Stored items

★ ★ ★ ★ ★

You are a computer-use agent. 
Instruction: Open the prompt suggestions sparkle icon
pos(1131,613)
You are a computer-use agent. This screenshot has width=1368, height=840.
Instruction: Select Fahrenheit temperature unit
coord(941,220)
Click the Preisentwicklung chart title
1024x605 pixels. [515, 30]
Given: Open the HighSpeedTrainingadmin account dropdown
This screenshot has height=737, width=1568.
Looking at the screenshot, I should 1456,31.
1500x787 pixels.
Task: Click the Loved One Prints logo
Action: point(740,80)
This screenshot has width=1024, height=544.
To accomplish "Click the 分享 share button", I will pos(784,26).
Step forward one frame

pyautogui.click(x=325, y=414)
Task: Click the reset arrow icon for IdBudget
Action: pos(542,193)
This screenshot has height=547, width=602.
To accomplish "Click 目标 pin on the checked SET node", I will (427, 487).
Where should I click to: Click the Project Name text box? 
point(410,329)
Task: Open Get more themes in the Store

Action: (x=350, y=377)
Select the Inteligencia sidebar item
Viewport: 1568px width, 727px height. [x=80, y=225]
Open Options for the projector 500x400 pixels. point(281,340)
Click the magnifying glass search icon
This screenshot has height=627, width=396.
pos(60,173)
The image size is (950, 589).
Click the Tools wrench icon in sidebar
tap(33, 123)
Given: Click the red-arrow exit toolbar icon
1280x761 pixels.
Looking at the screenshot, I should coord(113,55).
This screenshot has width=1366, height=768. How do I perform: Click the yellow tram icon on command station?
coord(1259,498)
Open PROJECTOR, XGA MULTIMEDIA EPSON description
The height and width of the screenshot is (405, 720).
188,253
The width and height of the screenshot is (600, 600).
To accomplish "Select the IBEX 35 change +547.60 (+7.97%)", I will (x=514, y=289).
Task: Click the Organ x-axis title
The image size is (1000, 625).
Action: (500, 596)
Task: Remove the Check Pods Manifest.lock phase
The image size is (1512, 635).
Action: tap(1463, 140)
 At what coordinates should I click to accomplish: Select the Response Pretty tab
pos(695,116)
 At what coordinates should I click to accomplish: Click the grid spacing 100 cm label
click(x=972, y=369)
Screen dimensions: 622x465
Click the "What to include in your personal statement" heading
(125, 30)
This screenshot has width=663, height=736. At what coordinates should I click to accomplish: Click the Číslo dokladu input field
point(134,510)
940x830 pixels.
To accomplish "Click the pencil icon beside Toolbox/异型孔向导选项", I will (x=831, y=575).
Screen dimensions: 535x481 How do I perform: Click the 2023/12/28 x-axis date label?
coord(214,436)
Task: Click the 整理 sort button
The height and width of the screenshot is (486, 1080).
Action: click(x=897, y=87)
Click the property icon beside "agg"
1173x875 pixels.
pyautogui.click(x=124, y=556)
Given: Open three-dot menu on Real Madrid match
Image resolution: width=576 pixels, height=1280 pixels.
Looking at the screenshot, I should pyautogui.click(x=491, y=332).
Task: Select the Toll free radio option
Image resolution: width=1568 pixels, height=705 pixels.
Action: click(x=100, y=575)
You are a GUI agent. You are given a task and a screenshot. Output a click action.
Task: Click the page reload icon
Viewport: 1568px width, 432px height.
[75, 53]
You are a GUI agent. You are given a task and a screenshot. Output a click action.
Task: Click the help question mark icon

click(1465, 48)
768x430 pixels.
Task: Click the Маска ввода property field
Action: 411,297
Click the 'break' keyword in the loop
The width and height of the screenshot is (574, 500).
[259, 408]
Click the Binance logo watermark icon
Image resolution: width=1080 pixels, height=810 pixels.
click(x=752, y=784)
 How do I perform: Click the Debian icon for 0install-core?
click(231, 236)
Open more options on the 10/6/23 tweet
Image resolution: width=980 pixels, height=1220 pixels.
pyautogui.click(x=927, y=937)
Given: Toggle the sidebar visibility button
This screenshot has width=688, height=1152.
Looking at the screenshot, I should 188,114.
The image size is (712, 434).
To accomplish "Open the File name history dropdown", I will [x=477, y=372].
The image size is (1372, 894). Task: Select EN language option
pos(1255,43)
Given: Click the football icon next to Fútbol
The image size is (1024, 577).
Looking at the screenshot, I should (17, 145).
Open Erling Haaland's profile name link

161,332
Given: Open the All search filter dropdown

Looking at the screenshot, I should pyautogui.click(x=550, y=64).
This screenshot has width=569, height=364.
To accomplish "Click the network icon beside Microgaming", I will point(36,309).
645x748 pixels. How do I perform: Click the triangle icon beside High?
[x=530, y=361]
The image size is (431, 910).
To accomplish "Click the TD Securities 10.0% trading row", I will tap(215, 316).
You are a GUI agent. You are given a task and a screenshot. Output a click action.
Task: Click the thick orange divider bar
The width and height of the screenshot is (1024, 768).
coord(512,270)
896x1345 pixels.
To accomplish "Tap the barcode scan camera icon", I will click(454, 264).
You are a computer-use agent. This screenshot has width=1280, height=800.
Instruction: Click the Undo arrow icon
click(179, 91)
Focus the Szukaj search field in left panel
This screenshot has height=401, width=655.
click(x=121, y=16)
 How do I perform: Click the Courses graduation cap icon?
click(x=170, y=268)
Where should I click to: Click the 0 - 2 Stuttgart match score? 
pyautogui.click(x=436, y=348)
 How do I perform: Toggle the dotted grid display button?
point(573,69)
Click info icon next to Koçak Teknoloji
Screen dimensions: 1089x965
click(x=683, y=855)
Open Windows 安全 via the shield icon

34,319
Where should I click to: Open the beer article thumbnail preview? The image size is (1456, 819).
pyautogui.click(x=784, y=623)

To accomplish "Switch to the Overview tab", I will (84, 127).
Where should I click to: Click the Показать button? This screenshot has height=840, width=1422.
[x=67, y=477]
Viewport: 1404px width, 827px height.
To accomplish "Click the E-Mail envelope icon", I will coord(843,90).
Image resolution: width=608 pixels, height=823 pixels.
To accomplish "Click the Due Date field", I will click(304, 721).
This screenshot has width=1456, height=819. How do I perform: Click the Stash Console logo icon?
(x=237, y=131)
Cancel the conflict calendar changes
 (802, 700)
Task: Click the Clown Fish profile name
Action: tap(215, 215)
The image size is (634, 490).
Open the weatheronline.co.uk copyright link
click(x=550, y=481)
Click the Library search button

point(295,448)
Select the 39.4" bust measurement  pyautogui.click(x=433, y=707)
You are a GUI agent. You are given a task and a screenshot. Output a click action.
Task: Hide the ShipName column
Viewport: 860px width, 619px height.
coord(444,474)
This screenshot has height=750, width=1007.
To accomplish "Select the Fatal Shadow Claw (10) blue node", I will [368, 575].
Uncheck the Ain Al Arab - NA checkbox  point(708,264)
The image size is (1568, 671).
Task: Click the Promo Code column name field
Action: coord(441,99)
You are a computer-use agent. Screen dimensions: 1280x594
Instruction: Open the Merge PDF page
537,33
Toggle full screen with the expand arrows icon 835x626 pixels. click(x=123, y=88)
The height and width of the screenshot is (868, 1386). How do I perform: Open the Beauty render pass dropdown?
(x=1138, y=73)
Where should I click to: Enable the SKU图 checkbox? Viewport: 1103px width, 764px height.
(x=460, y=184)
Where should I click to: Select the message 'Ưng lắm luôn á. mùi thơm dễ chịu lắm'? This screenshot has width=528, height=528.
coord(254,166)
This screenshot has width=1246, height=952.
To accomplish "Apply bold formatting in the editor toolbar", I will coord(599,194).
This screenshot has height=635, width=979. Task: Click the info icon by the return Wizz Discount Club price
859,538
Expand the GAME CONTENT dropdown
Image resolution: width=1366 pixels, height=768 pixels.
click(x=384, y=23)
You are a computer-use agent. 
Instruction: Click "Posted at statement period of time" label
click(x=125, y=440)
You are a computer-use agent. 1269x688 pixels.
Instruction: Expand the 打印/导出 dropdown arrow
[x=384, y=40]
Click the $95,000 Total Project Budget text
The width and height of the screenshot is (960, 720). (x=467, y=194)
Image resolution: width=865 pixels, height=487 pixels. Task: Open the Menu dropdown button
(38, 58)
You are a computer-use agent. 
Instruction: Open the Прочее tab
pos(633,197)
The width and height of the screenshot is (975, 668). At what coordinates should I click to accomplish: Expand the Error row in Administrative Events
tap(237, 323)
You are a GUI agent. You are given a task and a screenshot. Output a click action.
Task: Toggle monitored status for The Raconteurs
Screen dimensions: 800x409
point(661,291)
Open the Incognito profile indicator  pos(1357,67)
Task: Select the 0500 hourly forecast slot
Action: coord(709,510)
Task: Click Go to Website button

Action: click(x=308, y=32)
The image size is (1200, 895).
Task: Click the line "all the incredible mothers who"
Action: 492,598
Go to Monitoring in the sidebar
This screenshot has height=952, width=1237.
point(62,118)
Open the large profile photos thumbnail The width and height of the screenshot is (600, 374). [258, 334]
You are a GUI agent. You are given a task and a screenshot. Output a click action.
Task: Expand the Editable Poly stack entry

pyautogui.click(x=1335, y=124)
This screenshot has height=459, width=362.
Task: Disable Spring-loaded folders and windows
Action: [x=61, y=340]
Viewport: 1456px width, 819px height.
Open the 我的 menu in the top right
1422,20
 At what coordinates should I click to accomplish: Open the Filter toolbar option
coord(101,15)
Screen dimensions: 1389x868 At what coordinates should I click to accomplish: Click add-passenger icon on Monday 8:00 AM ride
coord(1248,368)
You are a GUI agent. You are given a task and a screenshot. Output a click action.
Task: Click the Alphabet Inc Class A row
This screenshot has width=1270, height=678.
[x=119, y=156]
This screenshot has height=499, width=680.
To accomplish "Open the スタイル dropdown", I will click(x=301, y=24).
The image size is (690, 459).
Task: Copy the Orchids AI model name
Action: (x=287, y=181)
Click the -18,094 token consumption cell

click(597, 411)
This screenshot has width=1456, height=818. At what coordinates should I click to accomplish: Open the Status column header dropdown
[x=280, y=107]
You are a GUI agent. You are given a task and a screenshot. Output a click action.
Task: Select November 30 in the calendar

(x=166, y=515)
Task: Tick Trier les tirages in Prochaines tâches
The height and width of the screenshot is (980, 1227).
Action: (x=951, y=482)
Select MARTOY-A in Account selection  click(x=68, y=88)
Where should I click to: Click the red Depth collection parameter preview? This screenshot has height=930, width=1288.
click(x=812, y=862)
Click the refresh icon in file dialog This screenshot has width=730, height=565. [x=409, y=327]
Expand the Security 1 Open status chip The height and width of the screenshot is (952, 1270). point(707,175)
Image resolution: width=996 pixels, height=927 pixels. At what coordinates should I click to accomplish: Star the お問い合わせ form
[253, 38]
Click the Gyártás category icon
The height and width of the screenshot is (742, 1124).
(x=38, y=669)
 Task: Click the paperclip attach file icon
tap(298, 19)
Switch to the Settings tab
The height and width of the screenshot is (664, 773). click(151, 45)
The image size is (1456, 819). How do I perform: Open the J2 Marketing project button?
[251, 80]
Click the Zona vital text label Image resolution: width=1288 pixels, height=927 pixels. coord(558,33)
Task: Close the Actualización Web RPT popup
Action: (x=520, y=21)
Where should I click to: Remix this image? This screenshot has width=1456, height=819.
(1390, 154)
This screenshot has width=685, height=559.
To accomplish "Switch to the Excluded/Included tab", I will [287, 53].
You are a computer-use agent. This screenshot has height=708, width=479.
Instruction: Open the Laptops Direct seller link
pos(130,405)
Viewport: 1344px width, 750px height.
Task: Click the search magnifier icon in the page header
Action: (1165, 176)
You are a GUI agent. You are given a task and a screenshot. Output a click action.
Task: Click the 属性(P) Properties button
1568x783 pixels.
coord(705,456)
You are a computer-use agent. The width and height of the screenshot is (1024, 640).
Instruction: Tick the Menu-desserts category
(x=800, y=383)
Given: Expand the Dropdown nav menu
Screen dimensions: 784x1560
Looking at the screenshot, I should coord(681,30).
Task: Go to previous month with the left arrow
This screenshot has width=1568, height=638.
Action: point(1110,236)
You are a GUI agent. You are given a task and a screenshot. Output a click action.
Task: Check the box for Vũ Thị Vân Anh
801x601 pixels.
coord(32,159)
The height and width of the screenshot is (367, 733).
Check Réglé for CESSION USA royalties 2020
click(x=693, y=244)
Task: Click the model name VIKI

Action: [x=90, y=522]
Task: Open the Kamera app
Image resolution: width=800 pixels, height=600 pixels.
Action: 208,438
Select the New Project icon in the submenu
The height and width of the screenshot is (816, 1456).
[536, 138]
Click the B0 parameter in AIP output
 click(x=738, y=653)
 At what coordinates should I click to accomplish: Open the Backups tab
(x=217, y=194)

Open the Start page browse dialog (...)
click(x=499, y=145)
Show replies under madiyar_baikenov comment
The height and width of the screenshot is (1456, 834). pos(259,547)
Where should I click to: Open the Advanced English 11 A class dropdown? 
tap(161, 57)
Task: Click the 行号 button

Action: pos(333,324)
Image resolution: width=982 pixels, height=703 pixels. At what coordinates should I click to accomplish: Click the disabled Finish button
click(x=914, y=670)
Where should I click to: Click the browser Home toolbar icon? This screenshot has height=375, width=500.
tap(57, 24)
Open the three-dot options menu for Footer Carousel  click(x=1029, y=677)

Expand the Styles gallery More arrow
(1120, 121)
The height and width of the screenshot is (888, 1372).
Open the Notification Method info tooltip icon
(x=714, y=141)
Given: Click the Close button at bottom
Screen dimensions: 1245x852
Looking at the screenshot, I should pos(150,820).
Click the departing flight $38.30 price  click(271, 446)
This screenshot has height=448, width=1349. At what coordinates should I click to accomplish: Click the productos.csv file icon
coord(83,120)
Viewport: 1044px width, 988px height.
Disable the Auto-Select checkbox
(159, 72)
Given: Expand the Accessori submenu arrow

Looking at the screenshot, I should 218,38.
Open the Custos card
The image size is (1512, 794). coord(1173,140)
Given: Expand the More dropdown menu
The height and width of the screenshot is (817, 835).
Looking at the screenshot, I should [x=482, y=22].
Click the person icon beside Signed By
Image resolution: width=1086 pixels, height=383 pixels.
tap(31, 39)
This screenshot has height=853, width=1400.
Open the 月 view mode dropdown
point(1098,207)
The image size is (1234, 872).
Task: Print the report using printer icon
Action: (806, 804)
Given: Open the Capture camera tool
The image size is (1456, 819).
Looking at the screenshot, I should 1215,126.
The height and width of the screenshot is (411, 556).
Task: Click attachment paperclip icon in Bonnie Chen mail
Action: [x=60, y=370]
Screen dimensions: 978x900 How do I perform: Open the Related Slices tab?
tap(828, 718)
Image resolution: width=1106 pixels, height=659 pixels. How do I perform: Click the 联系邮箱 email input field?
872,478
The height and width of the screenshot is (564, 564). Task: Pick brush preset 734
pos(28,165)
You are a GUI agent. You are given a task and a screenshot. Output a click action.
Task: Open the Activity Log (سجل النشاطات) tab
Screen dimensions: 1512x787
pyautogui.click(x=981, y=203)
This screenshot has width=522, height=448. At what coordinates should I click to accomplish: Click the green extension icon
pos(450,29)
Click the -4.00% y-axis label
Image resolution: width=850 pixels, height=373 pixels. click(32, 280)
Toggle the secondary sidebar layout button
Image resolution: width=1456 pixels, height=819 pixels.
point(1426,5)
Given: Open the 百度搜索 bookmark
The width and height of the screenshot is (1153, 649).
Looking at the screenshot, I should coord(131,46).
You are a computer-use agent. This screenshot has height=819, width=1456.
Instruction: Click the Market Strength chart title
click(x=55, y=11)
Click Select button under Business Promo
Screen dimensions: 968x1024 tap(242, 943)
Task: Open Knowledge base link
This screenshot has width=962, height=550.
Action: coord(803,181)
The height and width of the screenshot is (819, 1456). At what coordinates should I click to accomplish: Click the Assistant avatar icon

★ ★ ★ ★ ★

Task:
Please edit the stretch from the start of the listing through the line containing "will (427, 487).", replacing "Instruction" with "Command" and changing nothing else. Return only those lines.

Answer to this problem:
You are a computer-use agent. 
Command: Open the prompt suggestions sparkle icon
pos(1131,613)
You are a computer-use agent. This screenshot has width=1368, height=840.
Command: Select Fahrenheit temperature unit
coord(941,220)
Click the Preisentwicklung chart title
1024x605 pixels. [515, 30]
Given: Open the HighSpeedTrainingadmin account dropdown
This screenshot has height=737, width=1568.
Looking at the screenshot, I should 1456,31.
1500x787 pixels.
Task: Click the Loved One Prints logo
Action: point(740,80)
This screenshot has width=1024, height=544.
To accomplish "Click the 分享 share button", I will pos(784,26).
Step forward one frame

pyautogui.click(x=325, y=414)
Task: Click the reset arrow icon for IdBudget
Action: pos(542,193)
This screenshot has height=547, width=602.
To accomplish "Click 目标 pin on the checked SET node", I will (427, 487).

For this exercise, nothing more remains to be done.